We will use the monthly prices of refined gold futures(XAUTRY) for one gram in Turkish Lira traded on BIST(Istanbul Stock Exchange) to forecasting. We created the data frame starting from 2013. You can download the relevant excel file from here.

#building the time series data
library(readxl)

df_xautry <- read_excel("xau_try.xlsx")
xautry_ts <- ts(df_xautry$price,start = c(2013,1),frequency = 12)

KNN Regression

We are going to use tsfknn package which can be used to forecast time series in R programming language. KNN regression process consists of instance, features, and targets components. Below is an example to understand the components and the process.

library(tsfknn)

pred <- knn_forecasting(xautry_ts, h = 6, lags = 1:12,k=3)
autoplot(pred, highlight = "neighbors",faceting = TRUE)

The lags parameter indicates the lagged values of the time series data. The lagged values are used as features or explanatory variables. In this example, because our time series data is monthly, we set the parameters to 1:12. The last 12 observations of the data build the instance, which is shown by purple points on the graph.

This instance is used as a reference vector to find features that are the closest vectors to that instance. The relevant distance metric is calculated by the Euclidean formula as shown below:

\sqrt {\displaystyle\sum_{x=1}^{n} (f_{x}^i-q_x)^2 }

q_x denotes the instance and f_{x}^i indicates the features that are ranked in order by the distance metric. The k parameter determines the number of k closest features vectors which are called k nearest neighbors.

nearest_neighbors function shows the instance, k nearest neighbors, and the targets.

nearest_neighbors(pred)

#$instance
#Lag 12 Lag 11 Lag 10  Lag 9  Lag 8  Lag 7  Lag 6  Lag 5  Lag 4  Lag 3  Lag 2 
#272.79 277.55 272.91 291.12 306.76 322.53 345.28 382.02 384.06 389.36 448.28 
# Lag 1 
#462.59 

#$nneighbors
#  Lag 12 Lag 11 Lag 10  Lag 9  Lag 8  Lag 7  Lag 6  Lag 5  Lag 4  Lag 3  Lag 2
#1 240.87 245.78 248.24 260.94 258.68 288.16 272.79 277.55 272.91 291.12 306.76
#2 225.74 240.87 245.78 248.24 260.94 258.68 288.16 272.79 277.55 272.91 291.12
#3 223.97 225.74 240.87 245.78 248.24 260.94 258.68 288.16 272.79 277.55 272.91
#   Lag 1     H1     H2     H3     H4     H5     H6
#1 322.53 345.28 382.02 384.06 389.36 448.28 462.59
#2 306.76 322.53 345.28 382.02 384.06 389.36 448.28
#3 291.12 306.76 322.53 345.28 382.02 384.06 389.36

Targets are the time-series data that come right after the nearest neighbors and their number is the value of the h parameter. The targets of the nearest neighbors are averaged to forecast the future h periods.
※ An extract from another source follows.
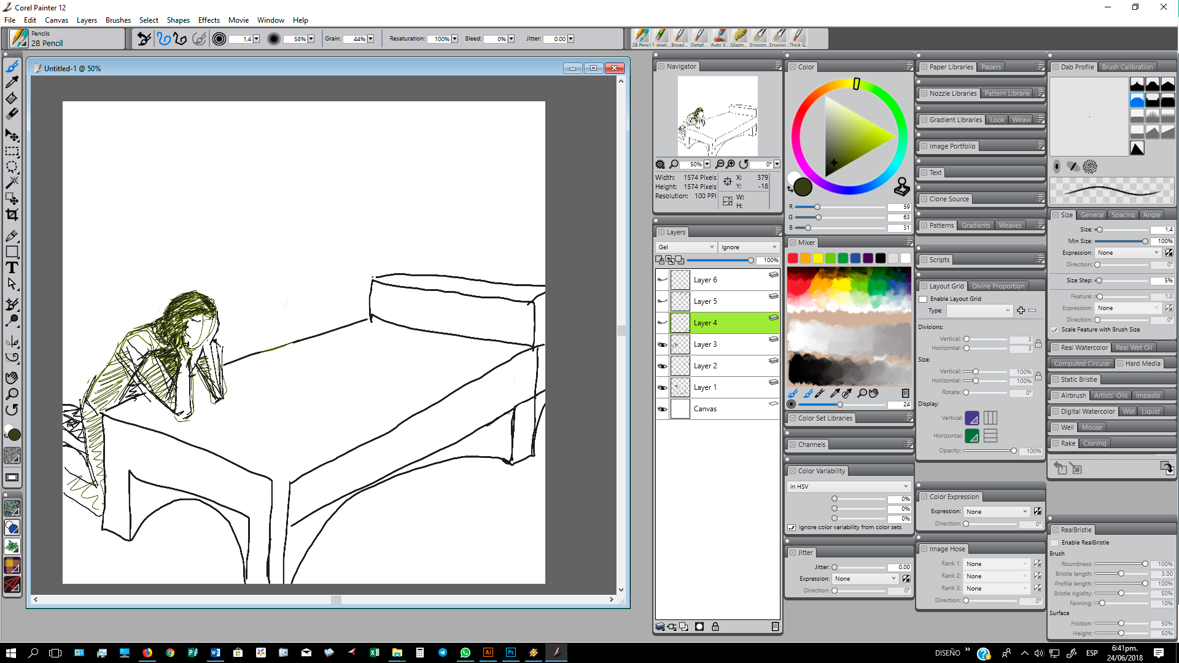Click the Layers panel trash icon
Screen dimensions: 1179x663
775,627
\displaystyle\sum_{i=1}^k \frac {t^i} {k}

As you can see from the above plotting, features or targets might overlap the instance. This is because the time series data has no seasonality and is in a specific uptrend. This process we mentioned so far is called MIMO(multiple-input-multiple-output) strategy that is a forecasting method used as a default with KNN.
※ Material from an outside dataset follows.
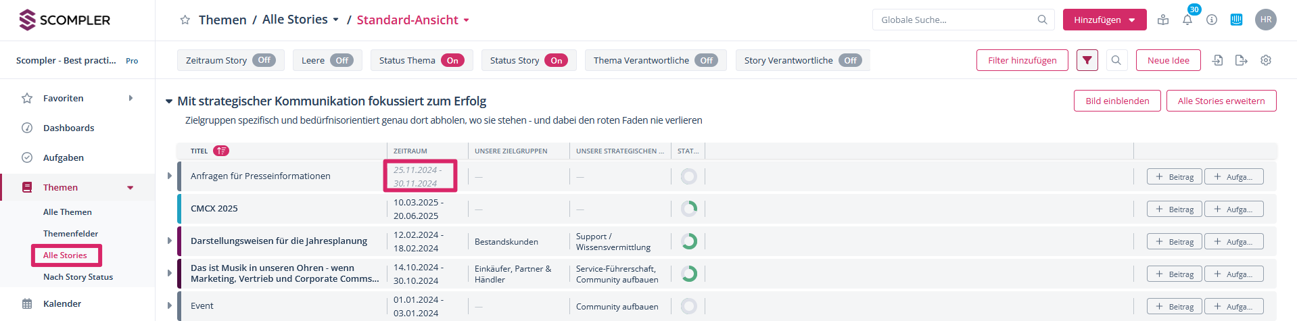Click the Neue Idee button
The image size is (1297, 321).
click(x=1168, y=60)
Decomposing and analyzing the time series data

Before we mention the model, we first analyze the time series data on whether there is seasonality. The decomposition analysis is used to calculate the strength of seasonality which is described as shown below:

#Seasonality and trend measurements
library(fpp2)

fit <- stl(xautry_ts,s.window = "periodic",t.window = 13,robust = TRUE)
seasonality <- fit %>% seasonal()
trend <- fit %>% trendcycle()
remain <- fit %>% remainder()

#Trend
1-var(remain)/var(trend+remain)
#[1] 0.990609
#Seasonality
1-var(remain)/var(seasonality+remain)
#[1] 0.2624522

The stl function is a decomposing time series method. STL is short for seasonal and trend decomposition using loess, which loess is a method for estimating nonlinear relationships. The t.window(trend window) is the number of consecutive observations to be used for estimating the trend and should be odd numbers. The s.window(seasonal window) is the number of consecutive years to estimate each value in the seasonal component, and in this example, is set to ‘periodic‘ to be the same for all years. The robust parameter is set to ‘TRUE‘ which means that the outliers won’t affect the estimations of trend and seasonal components.
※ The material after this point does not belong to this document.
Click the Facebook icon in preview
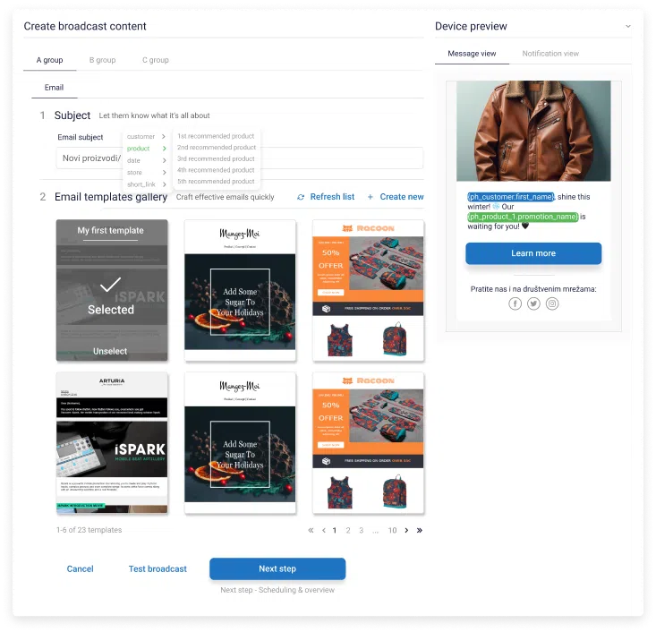This screenshot has width=656, height=632. click(x=515, y=303)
When we examine the results from the above code chunk, it is seen that there is a strong uptrend with 0.99, weak seasonality strength with 0.26, because that any value less than 0.4 is accepted as a negligible seasonal effect. Because of that, we will prefer the non-seasonal ARIMA model.

Non-seasonal ARIMA

This model consists of differencing with autoregression and moving average. Let’s explain each part of the model.

Differencing: First of all, we have to explain stationary data. If data doesn’t contain information pattern like trend or seasonality in other words is white noise that data is stationary. White noise time series has no autocorrelation at all.

Differencing is a simple arithmetic operation that extracts the difference between two consecutive observations to make that data stationary.

y'_t=y_t-y_{t-1}

The above equation shows the first differences that difference at lag 1. Sometimes, the first difference is not enough to obtain stationary data, hence, we might have to do differencing of the time series data one more time(second-order differencing).

In autoregressive models, our target variable is a linear combination of its own lagged variables. This means the explanatory variables of the target variable are past values of that target variable. The AR(p) notation denotes the autoregressive model of order p and the \boldsymbol\epsilon_t denotes the white noise.

y_t=c + \phi_1 y_{t-1}+ \phi_2y_{t-2}+...+\phi_py_{t-p}+\epsilon_t

Moving average models, unlike autoregressive models, they use past error(white noise) values for predictor variables. The MA(q) notation denotes the autoregressive model of order q.

y_t=c + \theta_1 \epsilon_{t-1}+ \theta_2\epsilon_{t-2}+...+\theta_q\epsilon_{t-q}

If we integrate differencing with autoregression and the moving average model, we obtain a non-seasonal ARIMA model which is short for the autoregressive integrated moving average.

y_t' is the differenced data and we must remember it may have been first and second order. The explanatory variables are both lagged values of y_t and past forecast erros. This is denoted as ARIMA(p,d,q) where p; the order of the autoregressive; d, degree of first differencing; q, the order of the moving average.

Modeling with non-seasonal ARIMA

Before we model the data, first we split the data as train and test to calculate accuracy for the ARIMA model.

#Splitting time series into training and test data
test <- window(xautry_ts, start=c(2019,3))
train <- window(xautry_ts, end=c(2019,2))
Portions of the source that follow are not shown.